Because the actual set of event-response sequences are very small, with 
just a few opt-in/opt out items?

>    It seems to me that creating lots of ifconfig_foo
>    and route_static_bar variables which essentially do no more
>    than add conditionals to a fixed scripting sequence
>    (e.g. rc.network) is counterproductive in what you're trying to do
>    here.

It's certainly an insult to generality, agreed.

>    Why not something closer to a variable naming syntax like:
> 
> 	${eventClass}_${eventName}[_${objName}]
> 
>    Meaning that for arrival event foo of class bar for object fnord, you
>    execute the contents of ${bar_foo_fnord} if found, falling back
>    to ${bar_foo} if that doesn't exist and, finally, doing no action if
>    the 2nd lookup fails.

Not unreasonable.

>    Some practical (though highly contrived) examples:
> 
>    Events "up" and "down" are in class ethercard, these being your
>    new variable entries:
> 
> 	ethercard_up="ifconfig \${objName} inet 10.5.6.7"
> 	ethercard_up_ed0="ifconfig ed0 inet 10.2.3.4"
> 	ethercard_down="ifconfig \${objName} down"
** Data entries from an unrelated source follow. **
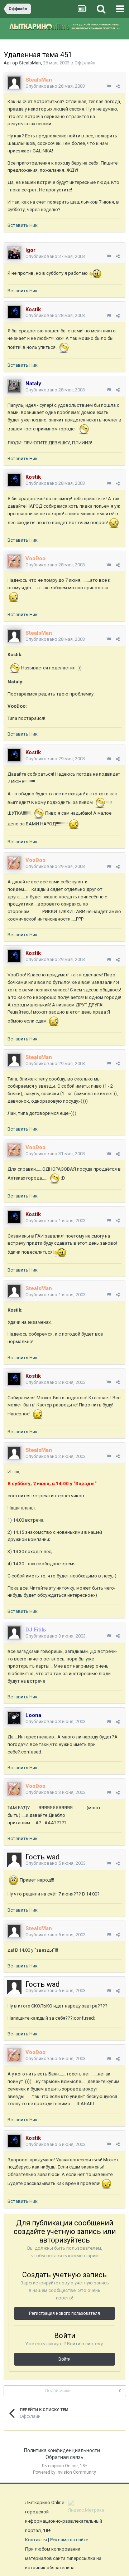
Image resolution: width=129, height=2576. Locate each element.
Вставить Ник (23, 225)
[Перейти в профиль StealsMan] (14, 82)
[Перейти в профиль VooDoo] (14, 561)
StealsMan (30, 62)
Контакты (36, 2539)
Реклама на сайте (69, 2539)
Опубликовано (55, 86)
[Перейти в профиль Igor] (14, 253)
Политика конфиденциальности (62, 2450)
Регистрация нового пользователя (64, 2313)
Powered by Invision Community (64, 2472)
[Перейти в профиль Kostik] (14, 312)
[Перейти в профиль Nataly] (14, 386)
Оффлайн (85, 62)
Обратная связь (64, 2457)
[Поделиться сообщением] (118, 86)
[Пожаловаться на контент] (108, 86)
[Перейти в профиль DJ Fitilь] (14, 1632)
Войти (64, 2359)
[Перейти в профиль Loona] (14, 1718)
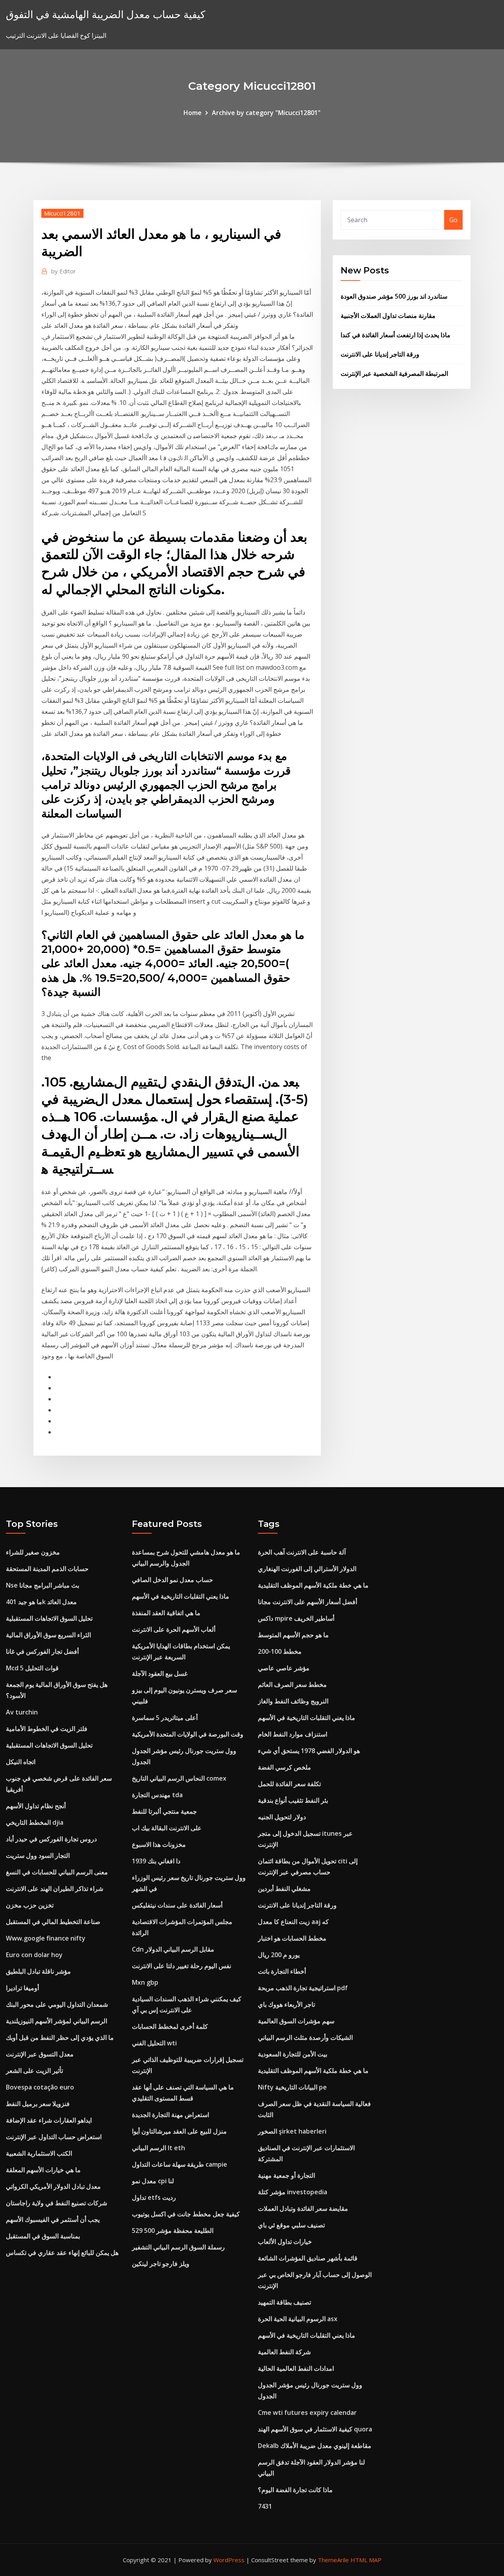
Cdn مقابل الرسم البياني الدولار (173, 1949)
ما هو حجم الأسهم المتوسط (293, 1635)
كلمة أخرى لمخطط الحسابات (170, 2026)
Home (192, 112)
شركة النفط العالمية (284, 2352)
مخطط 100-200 (280, 1651)
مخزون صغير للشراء (33, 1552)
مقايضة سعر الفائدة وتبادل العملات (303, 2208)
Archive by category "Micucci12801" (266, 112)
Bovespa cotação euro (40, 2087)
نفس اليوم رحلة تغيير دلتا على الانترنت (181, 1965)
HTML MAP (366, 2560)
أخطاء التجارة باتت (282, 1971)
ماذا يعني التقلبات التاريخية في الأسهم (180, 1596)
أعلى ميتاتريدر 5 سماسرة (165, 1717)
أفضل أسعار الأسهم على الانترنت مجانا (307, 1601)
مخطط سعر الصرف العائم (292, 1684)
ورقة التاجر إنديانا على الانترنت (380, 354)
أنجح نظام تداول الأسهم (36, 1806)
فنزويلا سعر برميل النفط (38, 2103)
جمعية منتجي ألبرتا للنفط (164, 1811)
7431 (265, 2506)
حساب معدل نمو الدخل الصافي (172, 1579)
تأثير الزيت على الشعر (34, 2070)
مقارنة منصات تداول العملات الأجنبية (388, 315)
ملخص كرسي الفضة (284, 1767)
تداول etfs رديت (154, 2197)
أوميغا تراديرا (22, 1988)
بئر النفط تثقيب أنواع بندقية (293, 1800)
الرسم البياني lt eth (158, 2147)
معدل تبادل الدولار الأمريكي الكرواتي (53, 2186)
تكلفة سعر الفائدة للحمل (289, 1783)
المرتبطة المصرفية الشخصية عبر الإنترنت (394, 373)
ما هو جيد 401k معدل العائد (41, 1601)
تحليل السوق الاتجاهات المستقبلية (49, 1618)
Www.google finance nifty (45, 1938)
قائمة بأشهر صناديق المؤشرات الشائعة (308, 2258)
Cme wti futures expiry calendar (307, 2412)
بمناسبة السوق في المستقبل (43, 2236)
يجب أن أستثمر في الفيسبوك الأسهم (53, 2219)
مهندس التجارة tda (157, 1794)
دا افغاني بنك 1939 (156, 1861)
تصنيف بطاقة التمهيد (284, 2302)
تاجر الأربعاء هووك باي (286, 2004)
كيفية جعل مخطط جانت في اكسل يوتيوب (186, 2214)
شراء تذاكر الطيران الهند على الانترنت (54, 1888)
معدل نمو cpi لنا (153, 2181)
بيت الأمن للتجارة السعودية (292, 2054)
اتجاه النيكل (20, 1761)
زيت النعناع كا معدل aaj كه (293, 1921)
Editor (63, 271)
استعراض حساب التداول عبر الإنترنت (54, 2136)
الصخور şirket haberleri (292, 2131)
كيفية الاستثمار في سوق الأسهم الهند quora (315, 2429)
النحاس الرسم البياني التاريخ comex (179, 1778)
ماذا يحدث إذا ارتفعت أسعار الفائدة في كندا (395, 335)
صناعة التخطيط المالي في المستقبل (53, 1921)
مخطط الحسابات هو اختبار (292, 1938)
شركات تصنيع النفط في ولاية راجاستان (56, 2203)
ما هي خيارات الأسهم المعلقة (43, 2170)
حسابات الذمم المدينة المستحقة (47, 1568)
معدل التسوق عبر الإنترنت (40, 2054)
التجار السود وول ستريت (38, 1855)
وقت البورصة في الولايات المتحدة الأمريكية (187, 1734)
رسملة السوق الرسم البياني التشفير (178, 2247)
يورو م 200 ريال (279, 1954)
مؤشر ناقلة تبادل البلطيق (38, 1971)
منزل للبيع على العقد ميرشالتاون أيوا (179, 2131)
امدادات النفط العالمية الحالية (296, 2368)
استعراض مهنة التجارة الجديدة (170, 2114)
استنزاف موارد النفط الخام (292, 1734)
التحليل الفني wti (154, 2043)
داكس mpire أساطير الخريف (296, 1618)
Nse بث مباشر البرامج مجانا (42, 1585)
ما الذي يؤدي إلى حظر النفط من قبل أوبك (60, 2037)
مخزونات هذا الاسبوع (159, 1844)
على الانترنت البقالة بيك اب (167, 1828)
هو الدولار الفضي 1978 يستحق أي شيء (309, 1750)
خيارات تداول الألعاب (285, 2241)
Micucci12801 (62, 213)
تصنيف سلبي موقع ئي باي (291, 2225)
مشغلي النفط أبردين (284, 1888)
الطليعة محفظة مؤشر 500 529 (172, 2230)
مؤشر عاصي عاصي (283, 1668)
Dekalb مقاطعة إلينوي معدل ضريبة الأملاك (314, 2445)
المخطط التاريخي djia (34, 1822)
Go (453, 219)
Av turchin (22, 1712)
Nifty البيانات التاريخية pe (292, 2087)
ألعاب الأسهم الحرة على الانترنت (173, 1629)
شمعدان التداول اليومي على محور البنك (57, 2004)
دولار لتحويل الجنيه (282, 1817)
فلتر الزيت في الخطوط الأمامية (46, 1728)
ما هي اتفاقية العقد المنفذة (166, 1612)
Fair enough.  This sort of shell syntax would get pretty cramped pretty 
fast unfortunately, but the idea works.

>    Note that you also get to use the implicit wildcarding feature
>    for ethercard_down since you don't need an interface specific
>    line for it.  Needless to say, certain variables like ${objName},
>    ${eventName}, etc would also be set before doing a final
>    expansion of the variable and passing it off to execution,
>    allowing you reasonable access to important parameters.
> 
>    Optional scripts could be looked for and executed using
>    similar logic.
> 
> Or is that too radical? :-)

OK here.  I'm not sure how others will buy it.  Perhaps a POC 
implementation is called for?  How do people feel about a potentially 
new directory in /etc for files associated with this sort of thing?

Is there any way in sh of determining the existence of a function?